Sunan Kalijaga Tokoh Di Empat Zaman
Sunan Kalijaga hidup dalam empat dekade pemerintahan yakni masa :
1. Majapahit (sebelum 1478),
2. Kesultanan Demak (1481 – 1546),
3. Kesultanan Pajang (1546-1568), dan
4. Awal Pemerintahan Mataram (1580-an).
Di antara anggota Dewan Wali, Sunan Kalijaga merupakan wali yang paling populer di mata orang Jawa. Ketenaran wali ini adalah karena ia seorang ulama yang cerdas. Ia juga seorang politikus yang “mengasuh” para raja beberapa kerajaan Islam. Selain itu Sunan Kalijaga jiga dikenal sebagai budayawan yang santun dan seniman wayang yang hebat.

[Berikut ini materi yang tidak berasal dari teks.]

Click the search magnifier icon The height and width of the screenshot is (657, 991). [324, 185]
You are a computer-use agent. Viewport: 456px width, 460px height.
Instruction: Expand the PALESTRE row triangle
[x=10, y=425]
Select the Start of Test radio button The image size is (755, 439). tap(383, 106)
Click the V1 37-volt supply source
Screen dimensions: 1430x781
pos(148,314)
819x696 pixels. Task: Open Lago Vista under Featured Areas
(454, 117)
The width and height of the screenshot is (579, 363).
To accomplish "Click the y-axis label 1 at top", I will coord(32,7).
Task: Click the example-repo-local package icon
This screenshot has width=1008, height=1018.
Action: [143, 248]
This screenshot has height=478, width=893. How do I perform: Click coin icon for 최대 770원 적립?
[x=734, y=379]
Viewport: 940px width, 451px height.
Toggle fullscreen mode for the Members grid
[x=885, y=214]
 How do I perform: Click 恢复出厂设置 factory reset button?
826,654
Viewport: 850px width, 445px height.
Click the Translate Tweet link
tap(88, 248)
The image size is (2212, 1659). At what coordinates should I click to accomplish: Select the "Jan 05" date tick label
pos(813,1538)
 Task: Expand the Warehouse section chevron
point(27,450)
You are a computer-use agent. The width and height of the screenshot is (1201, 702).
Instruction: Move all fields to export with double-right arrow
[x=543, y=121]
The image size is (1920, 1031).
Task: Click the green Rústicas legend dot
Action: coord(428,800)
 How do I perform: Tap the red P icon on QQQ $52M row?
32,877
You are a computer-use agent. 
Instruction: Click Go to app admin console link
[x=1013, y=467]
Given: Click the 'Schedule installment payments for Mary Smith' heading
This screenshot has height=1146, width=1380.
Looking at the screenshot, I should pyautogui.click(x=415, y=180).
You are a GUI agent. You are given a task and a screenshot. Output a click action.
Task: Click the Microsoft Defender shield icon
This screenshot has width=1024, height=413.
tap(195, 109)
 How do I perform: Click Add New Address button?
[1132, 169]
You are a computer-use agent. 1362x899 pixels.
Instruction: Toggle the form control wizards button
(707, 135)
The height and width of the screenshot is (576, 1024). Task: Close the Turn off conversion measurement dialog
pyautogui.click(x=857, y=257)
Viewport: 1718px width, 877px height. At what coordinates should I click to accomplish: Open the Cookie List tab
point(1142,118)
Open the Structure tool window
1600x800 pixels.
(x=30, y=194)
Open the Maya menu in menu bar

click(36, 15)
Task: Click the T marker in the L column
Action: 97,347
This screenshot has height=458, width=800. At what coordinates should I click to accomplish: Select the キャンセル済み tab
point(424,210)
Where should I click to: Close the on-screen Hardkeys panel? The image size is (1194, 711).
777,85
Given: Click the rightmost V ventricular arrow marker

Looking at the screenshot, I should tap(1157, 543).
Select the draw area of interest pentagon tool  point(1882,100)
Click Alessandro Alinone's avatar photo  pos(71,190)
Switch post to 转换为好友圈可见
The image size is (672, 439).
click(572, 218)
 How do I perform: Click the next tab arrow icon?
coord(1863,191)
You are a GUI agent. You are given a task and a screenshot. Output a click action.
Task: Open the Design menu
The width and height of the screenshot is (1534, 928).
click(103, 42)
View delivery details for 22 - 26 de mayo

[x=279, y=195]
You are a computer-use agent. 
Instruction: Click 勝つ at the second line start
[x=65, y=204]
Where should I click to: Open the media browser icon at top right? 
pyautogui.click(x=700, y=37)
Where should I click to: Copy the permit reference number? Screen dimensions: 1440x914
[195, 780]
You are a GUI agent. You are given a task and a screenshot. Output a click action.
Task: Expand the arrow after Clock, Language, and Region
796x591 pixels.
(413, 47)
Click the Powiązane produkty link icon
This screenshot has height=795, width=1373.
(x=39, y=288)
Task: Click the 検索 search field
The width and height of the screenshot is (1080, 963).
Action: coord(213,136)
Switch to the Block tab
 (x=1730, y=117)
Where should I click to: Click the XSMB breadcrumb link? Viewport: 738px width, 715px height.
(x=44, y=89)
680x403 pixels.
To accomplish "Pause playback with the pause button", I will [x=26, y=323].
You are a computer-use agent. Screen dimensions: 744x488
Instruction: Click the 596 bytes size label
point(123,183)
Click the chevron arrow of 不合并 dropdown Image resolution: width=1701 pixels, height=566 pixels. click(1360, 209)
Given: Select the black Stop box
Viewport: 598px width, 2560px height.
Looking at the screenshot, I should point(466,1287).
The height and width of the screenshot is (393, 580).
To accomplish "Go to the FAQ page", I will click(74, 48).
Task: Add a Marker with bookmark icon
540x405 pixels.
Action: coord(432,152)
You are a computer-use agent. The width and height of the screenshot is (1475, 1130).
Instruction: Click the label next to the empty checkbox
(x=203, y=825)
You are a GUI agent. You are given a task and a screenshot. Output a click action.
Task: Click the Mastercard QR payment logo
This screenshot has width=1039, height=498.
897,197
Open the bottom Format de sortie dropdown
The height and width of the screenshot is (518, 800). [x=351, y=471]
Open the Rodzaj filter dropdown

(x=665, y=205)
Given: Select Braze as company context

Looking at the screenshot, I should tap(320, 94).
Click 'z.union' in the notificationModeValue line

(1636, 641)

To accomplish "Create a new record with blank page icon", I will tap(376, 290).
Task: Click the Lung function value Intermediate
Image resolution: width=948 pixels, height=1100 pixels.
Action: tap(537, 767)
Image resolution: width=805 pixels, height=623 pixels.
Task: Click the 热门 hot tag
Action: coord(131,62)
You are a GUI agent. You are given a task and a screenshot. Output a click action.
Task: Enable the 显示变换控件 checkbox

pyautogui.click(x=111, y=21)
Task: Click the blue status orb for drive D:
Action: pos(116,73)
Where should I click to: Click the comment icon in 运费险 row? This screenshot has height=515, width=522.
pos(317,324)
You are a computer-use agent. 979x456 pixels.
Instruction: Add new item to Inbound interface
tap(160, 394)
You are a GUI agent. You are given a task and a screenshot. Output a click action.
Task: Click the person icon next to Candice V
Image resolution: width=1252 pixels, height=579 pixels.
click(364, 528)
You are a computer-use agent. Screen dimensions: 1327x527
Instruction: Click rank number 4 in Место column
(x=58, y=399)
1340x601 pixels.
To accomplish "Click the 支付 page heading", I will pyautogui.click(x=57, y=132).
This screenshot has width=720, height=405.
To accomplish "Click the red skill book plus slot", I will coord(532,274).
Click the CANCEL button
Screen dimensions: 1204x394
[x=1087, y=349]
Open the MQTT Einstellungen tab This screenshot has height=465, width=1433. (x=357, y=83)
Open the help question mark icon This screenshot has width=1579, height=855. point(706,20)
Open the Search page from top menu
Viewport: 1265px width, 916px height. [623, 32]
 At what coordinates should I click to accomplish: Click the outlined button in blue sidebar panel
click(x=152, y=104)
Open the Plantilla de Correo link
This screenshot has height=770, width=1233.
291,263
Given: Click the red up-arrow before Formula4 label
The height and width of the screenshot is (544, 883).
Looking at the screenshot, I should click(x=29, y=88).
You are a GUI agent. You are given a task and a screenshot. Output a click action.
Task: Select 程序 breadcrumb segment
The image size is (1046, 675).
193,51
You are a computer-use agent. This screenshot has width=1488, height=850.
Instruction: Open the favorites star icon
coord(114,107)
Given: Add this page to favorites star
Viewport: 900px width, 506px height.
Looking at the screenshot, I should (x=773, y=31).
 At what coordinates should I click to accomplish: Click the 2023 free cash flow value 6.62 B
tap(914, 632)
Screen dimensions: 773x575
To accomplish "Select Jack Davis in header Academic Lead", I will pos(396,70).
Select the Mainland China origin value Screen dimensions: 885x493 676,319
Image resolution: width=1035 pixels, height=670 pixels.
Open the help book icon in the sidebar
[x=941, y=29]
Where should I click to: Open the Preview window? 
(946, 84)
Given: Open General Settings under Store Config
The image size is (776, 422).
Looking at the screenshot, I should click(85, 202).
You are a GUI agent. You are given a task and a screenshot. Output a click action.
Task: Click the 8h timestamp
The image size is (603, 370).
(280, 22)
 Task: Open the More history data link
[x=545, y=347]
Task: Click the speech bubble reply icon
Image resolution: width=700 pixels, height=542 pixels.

Nama kecilnya adalah Raden Sahid, diperkirakan lahir 1430-an, dihitung dari tahun pernikahan Kalijaga dengan putri Sunan Ampel. Ketika itu Sunan Kalijaga diperkirakan berusia 20-an. Sunan Ampel yang diyakini lahir 1401 menikahkan putrinya dengan Sunan Kalijaga, berusia 50-an. Raden Sahid adalah putera Tumenggung Wilwatikta, Adipati Tuban (mertua Sunan Ampel) adalah keturunan Ranggalawe yang sudah menjadi muslim dan berganti nama Raden Sahur. Bila perkiraan itu benar, maka saat jatuhnya kerajaan Majapahit dan berdirinya Negara Islam Demak, usia Sunan Kalijaga sekitar 48 tahun.
Bila para wali lain seperti Sunan Giri, Sunan Bonang, Sunan Drajat mendapat pendidikan dan pengkaderan Islam sejak kecil oleh Sunan Ampel. Maka Sunan Kalijaga tergolong berbeda karena masa mudanya tergolong “anak kolong” anak pejabat yang “brandal”. Konon Raden Sahid ini suka mencuri dan merampok meskipun hasilnya suka dibagikan kepada rakyat jelata, solidaritas yang tinggi sehingga ia tak segan-segan masuk dan bergaul ke dalam lingkungan rakyat jelata. Raden Sahid adalah seorang yang sangat sakti. Karena saktinya beliau mendapat julukan Berandal Lokajaya.
Raden Sahid selanjutnya menjadi kaderan Sunan Bonang, konon pernah menjadi da’i di desa Kalijaga di wilayah Cirebon sehingga dikenal dengan Sunan Kalijaga. Menurut catatan Husein Jayadiningrat, Kalijaga berdakwah hingga ke Palembang, Sumatera Selatan. Kalijaga tiba di kawasan Cirebon setelah berdakwah dari Palembang.
Dalam Babad Cirebon dikisahkan Sunan Kalijaga menetap beberapa tahun di Cirebon, persisnya di Desa Kalijaga, sekitar 2,5 kilometer arah selatan kota. Pada awal kedatangannya, Kalijaga menyamar dan bekerja sebagai pembersih Masjid Kraton Kasepuhan. Disinilah Sunan Kalijaga bertemu dengan Sunan Gunung Jati.
Setelah beberapa tahun menetap di Cirebon, Kalijaga kembali ke Demak di wilayah Kadilangu dan melanjutkan misi dakwahnya di daerah pesisir Demak hingga daerah-daerah pedalaman. Peran dakwah Sunan Kalijaga bersama-sama Raden Fatah adalah menjadikan Demak sebagai wilayah kondusif sebagai basis Negara Islam. Selanjutnya Sunan Kalijaga dikenal dengan guru spiritul rakyat Jawa.